**Goal**
Swap "click action" for "tap action" everywhere in the records below and write them all out again with nothing else changed, leaving out the pictures.

++++ Available records ++++

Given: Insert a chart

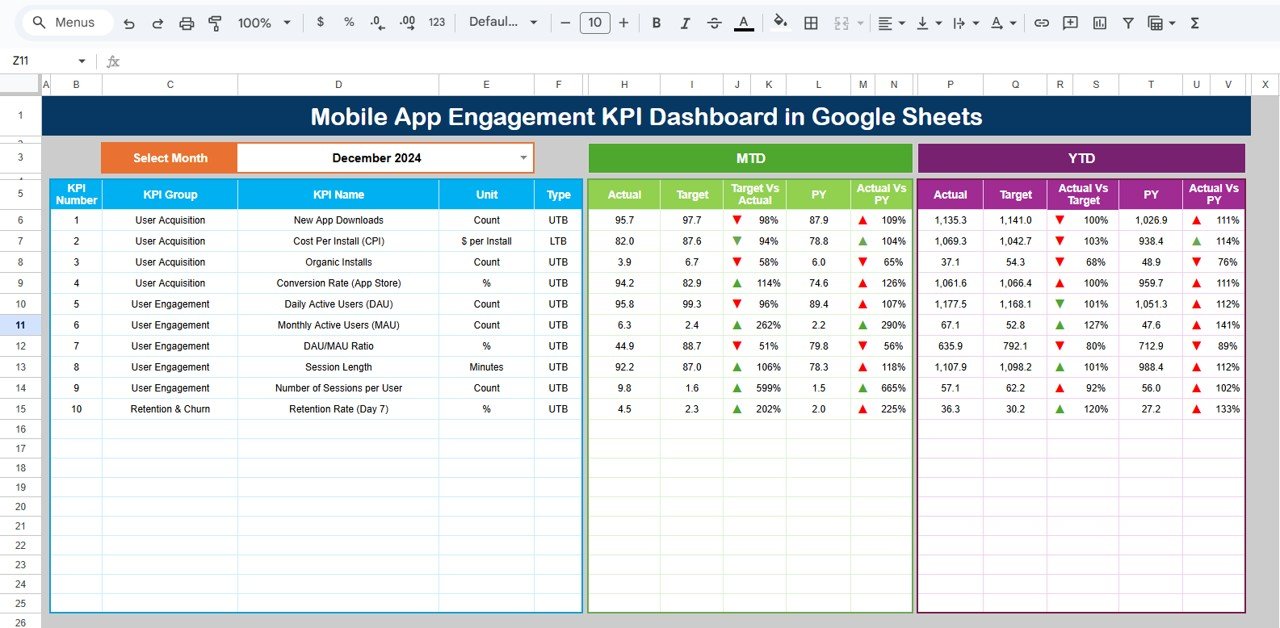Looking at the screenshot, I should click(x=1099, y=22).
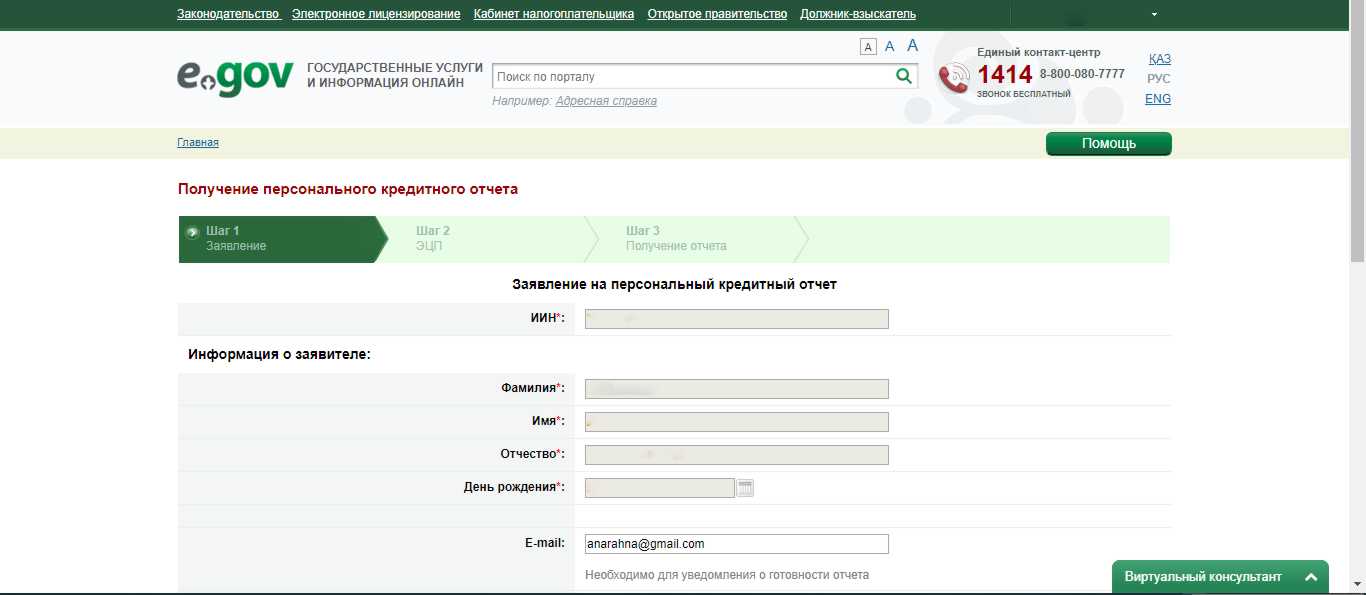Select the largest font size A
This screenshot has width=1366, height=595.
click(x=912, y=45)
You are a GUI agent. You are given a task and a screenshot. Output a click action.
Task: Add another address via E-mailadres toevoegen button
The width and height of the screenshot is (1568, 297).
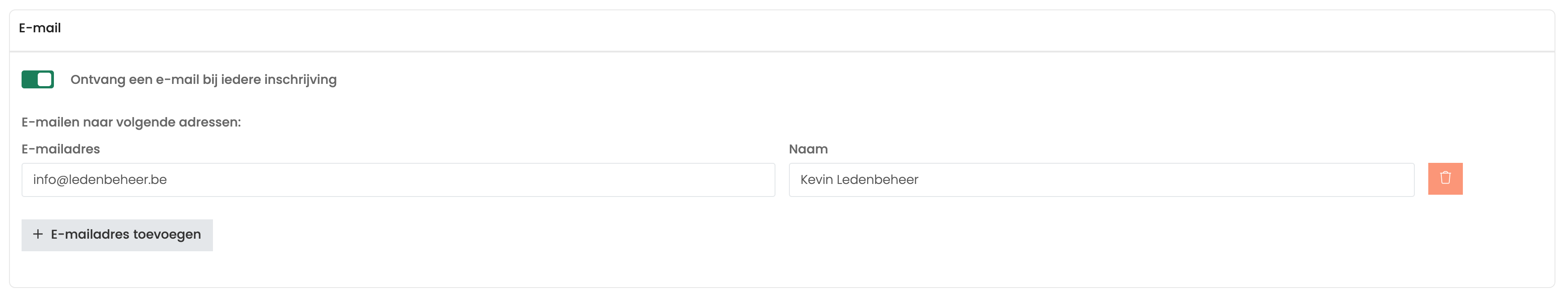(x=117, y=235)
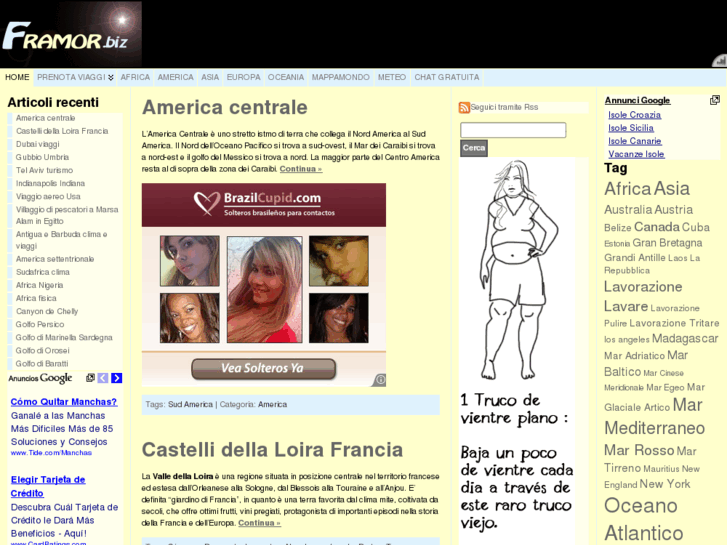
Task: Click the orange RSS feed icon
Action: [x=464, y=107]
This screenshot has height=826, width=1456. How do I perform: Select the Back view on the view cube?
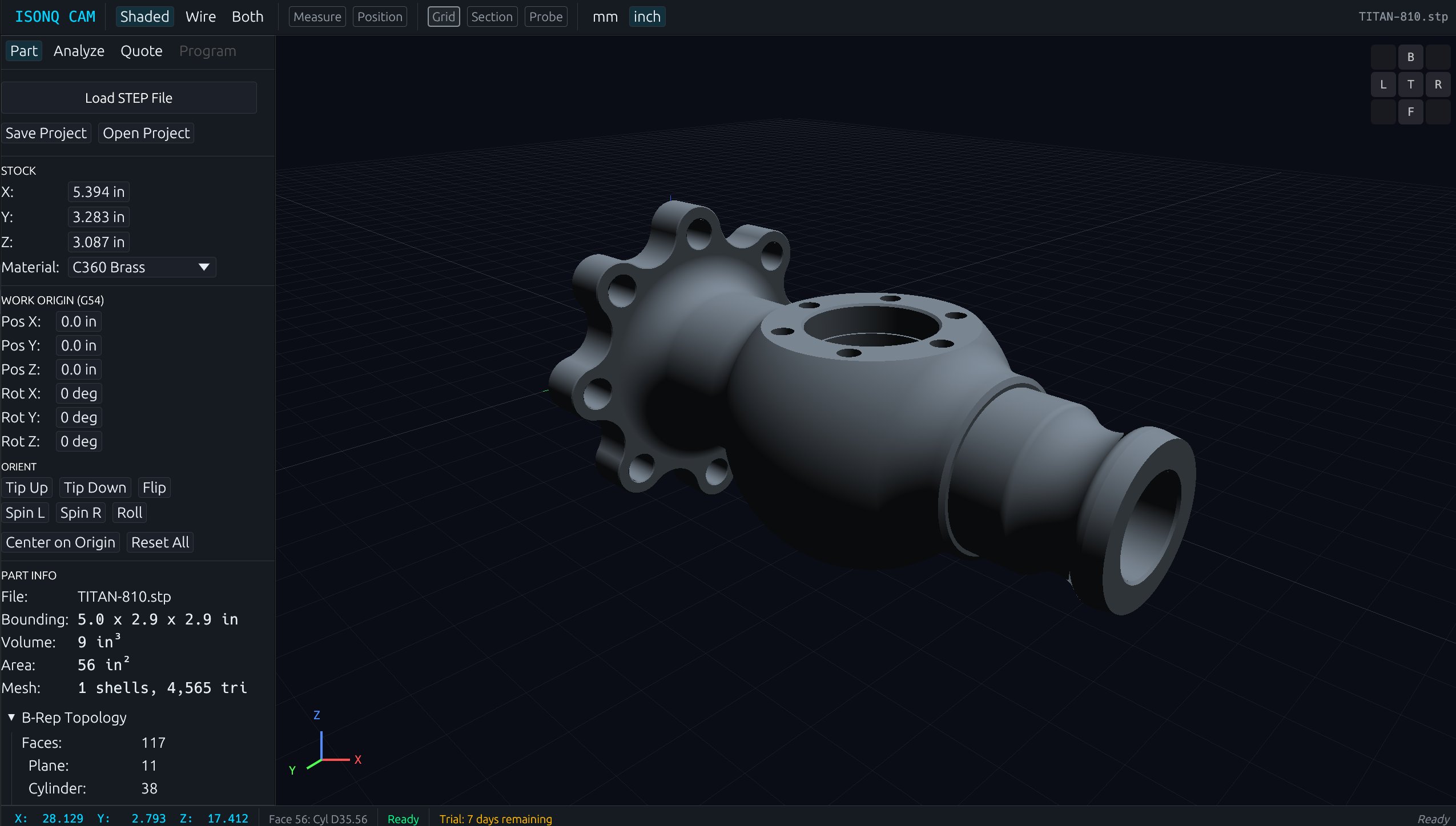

++++

**Result for this task**
Given: Insert a chart

Looking at the screenshot, I should click(x=1099, y=22).
Select the largest font size A
This screenshot has width=1366, height=595.
click(x=912, y=45)
You are a GUI agent. You are given a task and a screenshot. Output a tap action.
Task: Add another address via E-mailadres toevoegen button
The width and height of the screenshot is (1568, 297).
(x=117, y=235)
Task: Click the orange RSS feed icon
Action: [x=464, y=107]
This screenshot has height=826, width=1456. How do I perform: Select the Back view on the view cube?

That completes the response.